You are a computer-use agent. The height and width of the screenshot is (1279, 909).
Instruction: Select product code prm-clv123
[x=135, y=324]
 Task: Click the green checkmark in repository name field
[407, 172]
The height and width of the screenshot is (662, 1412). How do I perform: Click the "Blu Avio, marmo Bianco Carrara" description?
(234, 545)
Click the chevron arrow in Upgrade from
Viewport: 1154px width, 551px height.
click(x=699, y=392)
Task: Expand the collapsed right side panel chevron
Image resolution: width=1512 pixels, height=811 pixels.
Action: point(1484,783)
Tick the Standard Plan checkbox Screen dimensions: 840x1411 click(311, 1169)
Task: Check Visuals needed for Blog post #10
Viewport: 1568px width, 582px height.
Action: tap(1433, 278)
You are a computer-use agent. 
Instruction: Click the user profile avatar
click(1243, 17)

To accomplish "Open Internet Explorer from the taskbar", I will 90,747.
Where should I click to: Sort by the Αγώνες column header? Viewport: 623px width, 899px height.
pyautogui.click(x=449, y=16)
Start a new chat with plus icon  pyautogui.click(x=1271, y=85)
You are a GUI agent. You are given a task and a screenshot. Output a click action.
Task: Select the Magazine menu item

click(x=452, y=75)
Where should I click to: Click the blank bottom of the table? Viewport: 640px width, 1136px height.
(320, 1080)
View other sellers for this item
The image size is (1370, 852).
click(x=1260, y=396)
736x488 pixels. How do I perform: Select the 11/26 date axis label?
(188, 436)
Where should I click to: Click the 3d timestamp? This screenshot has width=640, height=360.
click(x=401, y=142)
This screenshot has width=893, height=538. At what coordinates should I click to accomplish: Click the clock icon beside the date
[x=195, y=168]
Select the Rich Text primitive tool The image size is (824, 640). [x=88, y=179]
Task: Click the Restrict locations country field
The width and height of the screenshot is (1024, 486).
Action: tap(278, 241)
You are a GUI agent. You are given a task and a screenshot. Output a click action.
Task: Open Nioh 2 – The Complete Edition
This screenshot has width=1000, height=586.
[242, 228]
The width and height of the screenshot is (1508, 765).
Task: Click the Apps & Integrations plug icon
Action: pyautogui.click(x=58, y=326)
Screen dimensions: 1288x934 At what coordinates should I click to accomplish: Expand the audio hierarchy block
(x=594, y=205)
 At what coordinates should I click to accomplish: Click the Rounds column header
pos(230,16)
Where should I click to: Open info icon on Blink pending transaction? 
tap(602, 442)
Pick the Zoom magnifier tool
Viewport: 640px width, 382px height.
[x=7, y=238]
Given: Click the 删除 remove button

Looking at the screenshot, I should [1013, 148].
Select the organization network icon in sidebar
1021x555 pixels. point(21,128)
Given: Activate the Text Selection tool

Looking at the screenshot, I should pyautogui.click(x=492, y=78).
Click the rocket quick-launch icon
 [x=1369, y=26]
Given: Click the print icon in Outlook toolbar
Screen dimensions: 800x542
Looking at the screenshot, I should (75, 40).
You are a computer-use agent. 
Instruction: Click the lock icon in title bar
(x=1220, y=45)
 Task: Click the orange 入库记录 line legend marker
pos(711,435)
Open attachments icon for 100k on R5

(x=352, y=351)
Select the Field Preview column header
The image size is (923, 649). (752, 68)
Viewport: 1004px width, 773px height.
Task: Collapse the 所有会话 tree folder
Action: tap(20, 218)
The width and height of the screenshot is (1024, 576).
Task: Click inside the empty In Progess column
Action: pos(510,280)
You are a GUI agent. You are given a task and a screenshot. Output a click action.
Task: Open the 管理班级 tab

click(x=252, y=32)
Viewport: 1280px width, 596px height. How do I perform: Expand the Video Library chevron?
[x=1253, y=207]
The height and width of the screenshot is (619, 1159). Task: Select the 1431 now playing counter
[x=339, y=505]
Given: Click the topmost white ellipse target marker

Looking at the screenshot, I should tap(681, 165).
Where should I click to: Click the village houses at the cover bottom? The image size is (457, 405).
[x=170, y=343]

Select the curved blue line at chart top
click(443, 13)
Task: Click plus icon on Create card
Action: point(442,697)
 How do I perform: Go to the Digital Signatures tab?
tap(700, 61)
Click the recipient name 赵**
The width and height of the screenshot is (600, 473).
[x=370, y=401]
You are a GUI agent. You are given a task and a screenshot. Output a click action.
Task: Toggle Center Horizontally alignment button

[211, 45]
------------------------------
- **Exercise description**:
Copy all of the data above line for line, without changing anything.

- **Exercise answer**:
You are a computer-use agent. The height and width of the screenshot is (1279, 909).
Instruction: Select product code prm-clv123
[x=135, y=324]
 Task: Click the green checkmark in repository name field
[407, 172]
The height and width of the screenshot is (662, 1412). How do I perform: Click the "Blu Avio, marmo Bianco Carrara" description?
(234, 545)
Click the chevron arrow in Upgrade from
Viewport: 1154px width, 551px height.
click(x=699, y=392)
Task: Expand the collapsed right side panel chevron
Image resolution: width=1512 pixels, height=811 pixels.
Action: point(1484,783)
Tick the Standard Plan checkbox Screen dimensions: 840x1411 click(311, 1169)
Task: Check Visuals needed for Blog post #10
Viewport: 1568px width, 582px height.
Action: tap(1433, 278)
You are a computer-use agent. 
Instruction: Click the user profile avatar
click(1243, 17)

To accomplish "Open Internet Explorer from the taskbar", I will 90,747.
Where should I click to: Sort by the Αγώνες column header? Viewport: 623px width, 899px height.
pyautogui.click(x=449, y=16)
Start a new chat with plus icon  pyautogui.click(x=1271, y=85)
You are a GUI agent. You are given a task and a screenshot. Output a click action.
Task: Select the Magazine menu item

click(x=452, y=75)
Where should I click to: Click the blank bottom of the table? Viewport: 640px width, 1136px height.
(320, 1080)
View other sellers for this item
The image size is (1370, 852).
click(x=1260, y=396)
736x488 pixels. How do I perform: Select the 11/26 date axis label?
(188, 436)
Where should I click to: Click the 3d timestamp? This screenshot has width=640, height=360.
click(x=401, y=142)
This screenshot has width=893, height=538. At what coordinates should I click to accomplish: Click the clock icon beside the date
[x=195, y=168]
Select the Rich Text primitive tool The image size is (824, 640). [x=88, y=179]
Task: Click the Restrict locations country field
The width and height of the screenshot is (1024, 486).
Action: tap(278, 241)
You are a GUI agent. You are given a task and a screenshot. Output a click action.
Task: Open Nioh 2 – The Complete Edition
This screenshot has width=1000, height=586.
[242, 228]
The width and height of the screenshot is (1508, 765).
Task: Click the Apps & Integrations plug icon
Action: pyautogui.click(x=58, y=326)
Screen dimensions: 1288x934 At what coordinates should I click to accomplish: Expand the audio hierarchy block
(x=594, y=205)
 At what coordinates should I click to accomplish: Click the Rounds column header
pos(230,16)
Where should I click to: Open info icon on Blink pending transaction? 
tap(602, 442)
Pick the Zoom magnifier tool
Viewport: 640px width, 382px height.
[x=7, y=238]
Given: Click the 删除 remove button

Looking at the screenshot, I should [1013, 148].
Select the organization network icon in sidebar
1021x555 pixels. point(21,128)
Given: Activate the Text Selection tool

Looking at the screenshot, I should pyautogui.click(x=492, y=78).
Click the rocket quick-launch icon
 [x=1369, y=26]
Given: Click the print icon in Outlook toolbar
Screen dimensions: 800x542
Looking at the screenshot, I should (75, 40).
You are a computer-use agent. 
Instruction: Click the lock icon in title bar
(x=1220, y=45)
 Task: Click the orange 入库记录 line legend marker
pos(711,435)
Open attachments icon for 100k on R5

(x=352, y=351)
Select the Field Preview column header
The image size is (923, 649). (752, 68)
Viewport: 1004px width, 773px height.
Task: Collapse the 所有会话 tree folder
Action: tap(20, 218)
The width and height of the screenshot is (1024, 576).
Task: Click inside the empty In Progess column
Action: pos(510,280)
You are a GUI agent. You are given a task and a screenshot. Output a click action.
Task: Open the 管理班级 tab

click(x=252, y=32)
Viewport: 1280px width, 596px height. How do I perform: Expand the Video Library chevron?
[x=1253, y=207]
The height and width of the screenshot is (619, 1159). Task: Select the 1431 now playing counter
[x=339, y=505]
Given: Click the topmost white ellipse target marker

Looking at the screenshot, I should tap(681, 165).
Where should I click to: Click the village houses at the cover bottom? The image size is (457, 405).
[x=170, y=343]

Select the curved blue line at chart top
click(443, 13)
Task: Click plus icon on Create card
Action: point(442,697)
 How do I perform: Go to the Digital Signatures tab?
tap(700, 61)
Click the recipient name 赵**
The width and height of the screenshot is (600, 473).
[x=370, y=401]
You are a GUI agent. You are given a task and a screenshot. Output a click action.
Task: Toggle Center Horizontally alignment button

[211, 45]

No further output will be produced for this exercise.